2013年1月30日水曜日

殺菌剤の製造装置、微酸性電解水研究所、食品の殺菌、安全に


流水感覚、人体に優しく
 食品業界で「微酸性電解水」が注目を集めている。食中毒の原因菌に対する殺菌効果がある一方、一般の殺菌剤に比べ人体への悪影響は少ないという。微酸性電解水研究所(神奈川県藤沢市、土井豊彦社長)はその殺菌剤の製造装置を開発する。集団食中毒のニュースが世間を騒がす中、食の安全確保に腐心する食品メーカーに売り込む。
 微酸性電解水は塩酸を電気分解してできる次亜塩素酸を水で薄めてつくる。食中毒の原因となる大腸菌などの細菌やノロウイルスに対する殺菌効果が確認されている。2002年には厚生労働省から殺菌目的で使う食品添加物として認められた。土井社長は「飲んでも大丈夫です」と話す。流水で洗うような感覚で食品や生産設備を洗浄・殺菌できる。大量の水ですすぐ必要がなく、コスト面の利点もある。
 実は土井社長こそが、微酸性電解水の生みの親だ。大学卒業後、大手乳業メーカーで1990年代から研究を始めた。
 食品業界では食品や生産設備の洗浄殺菌に、次亜塩素酸ナトリウム(次亜塩素酸ソーダ)を使うのが一般的だ。塩素系漂白剤やプールの消毒液でわかるように、独特の塩素臭がある。実際、生産現場では食品に臭いが付いたり食感が悪くなったりするといった悩みを抱えていた。有機物と混ざると発がん性物質を生成することがあり、欧州では使用を規制している国もある。
 「殺菌剤としての有効成分だけ取り出せないか」。こう考えて塩酸を電気分解する方法を思い付く。乳業メーカーで実用化までこぎ着けたが、社内での事業展開のスピードに満足できず、「もっと世界に広めたい」と09年に独立した。
装置開発に苦労
 製造装置は電解槽に塩酸の原液をポンプで送り込んだ後、電気分解して次亜塩素酸をつくり、水で薄めて取り出す。原理は単純だが、電解槽の中は高濃度の塩酸で満たされており、「生成方法の研究より装置開発に苦労した」と振り返る。

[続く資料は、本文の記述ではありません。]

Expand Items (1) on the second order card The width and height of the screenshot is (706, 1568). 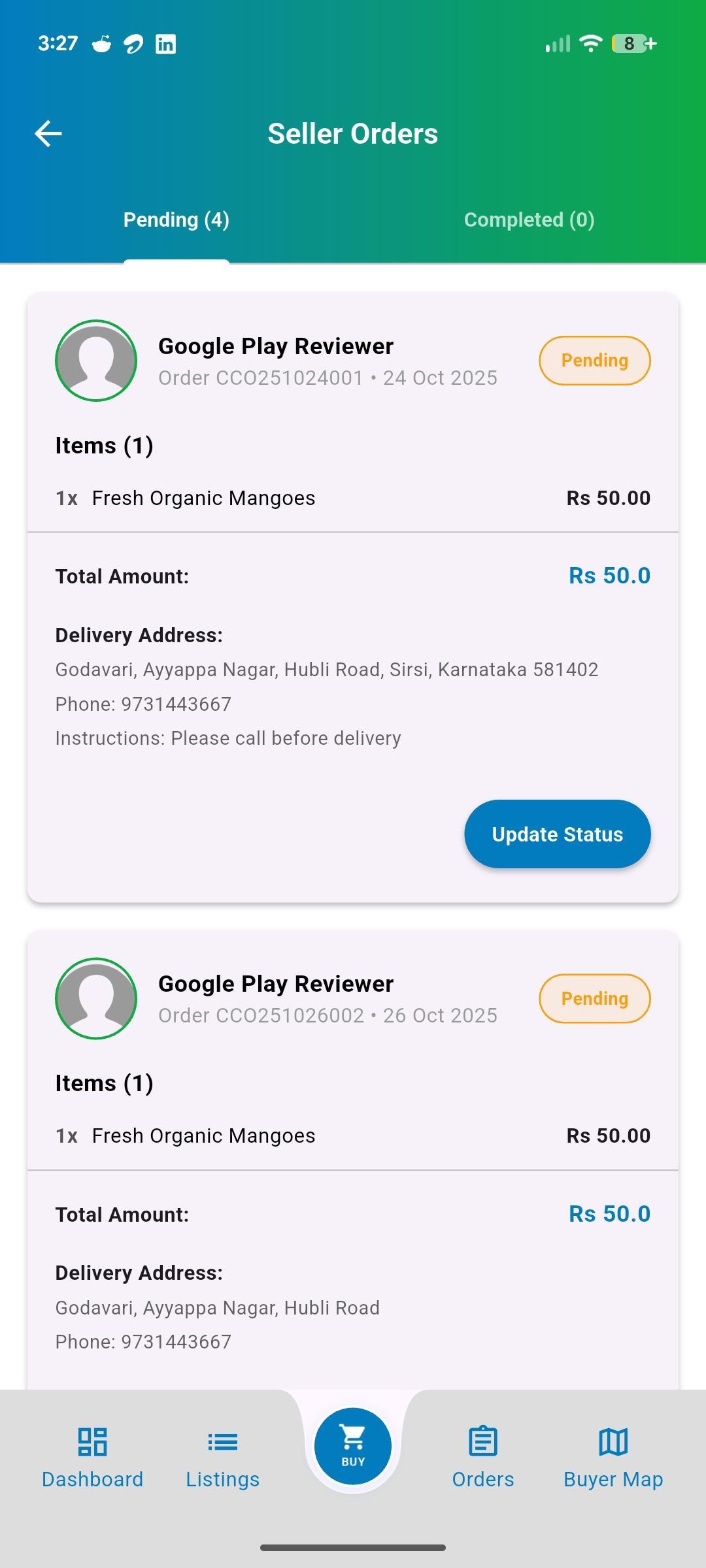pyautogui.click(x=104, y=1083)
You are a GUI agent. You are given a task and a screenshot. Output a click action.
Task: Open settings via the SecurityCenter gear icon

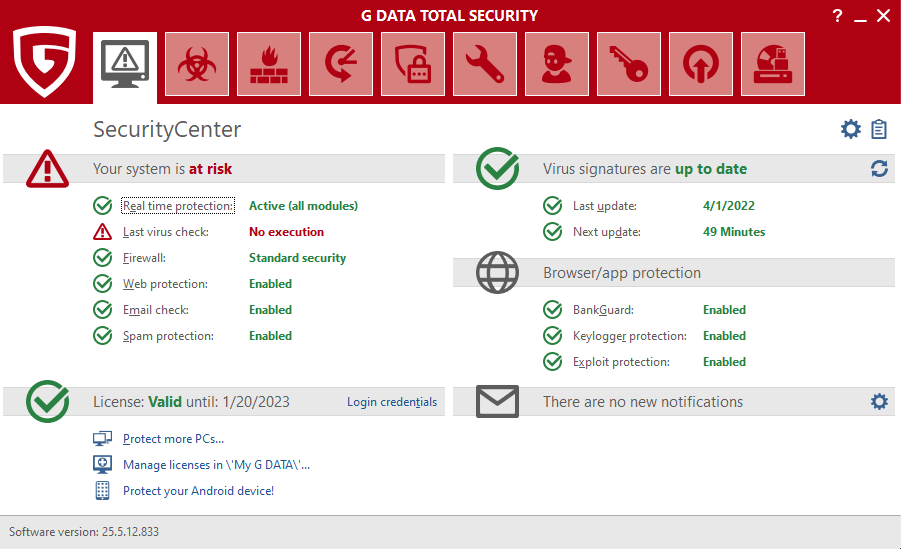pyautogui.click(x=850, y=129)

 独立後も装置開発を続け、11年から本格的に販売を始めた。塩酸が電解槽の外部に漏れにくい構造にしたり、電極に耐食性の高いチタンを使ったりしている。電解槽は1台の装置に2個。万が一、片方が故障した場合にも食品工場の生産への影響を避けるための工夫だ。
 同社では装置の開発と検査を手掛け、部品生産や組み立ては外部の工場に委託する。慶応大学湘南藤沢キャンパスのインキュベーション施設内のオフィスには検査を終えた出荷待ちの装置が並ぶ。価格は微酸性電解水の生産能力が1時間あたり5千リットルの主力商品で950万円。同360リットル(100万円)の卓上装置や2万リットル(2000万円)の大型装置もそろえる。
韓国企業も導入
 コンビニ向けのカット野菜やサンドイッチを生産する食品工場などで採用されている。豆腐工場では出荷前の加熱処理が不要になり「大豆本来の甘みのある豆腐ができると好評だ」(土井社長)という。ボイラーの燃料費を削減できるメリットもある。韓国のビールメーカーにも導入したほか、欧州からも引き合いがある。これまでに100台が売れた。
 12年の売上高は7000万円。13年は倍増する計画だ。手づくりに近い状態から、部品設計の見直しなど量産可能な装置への改良を進めている。
 日本国内では年間100万トンの次亜塩素酸ソーダが消費されているという。これをすべて微酸性電解水に置き換えるのが、土井社長の目標だ。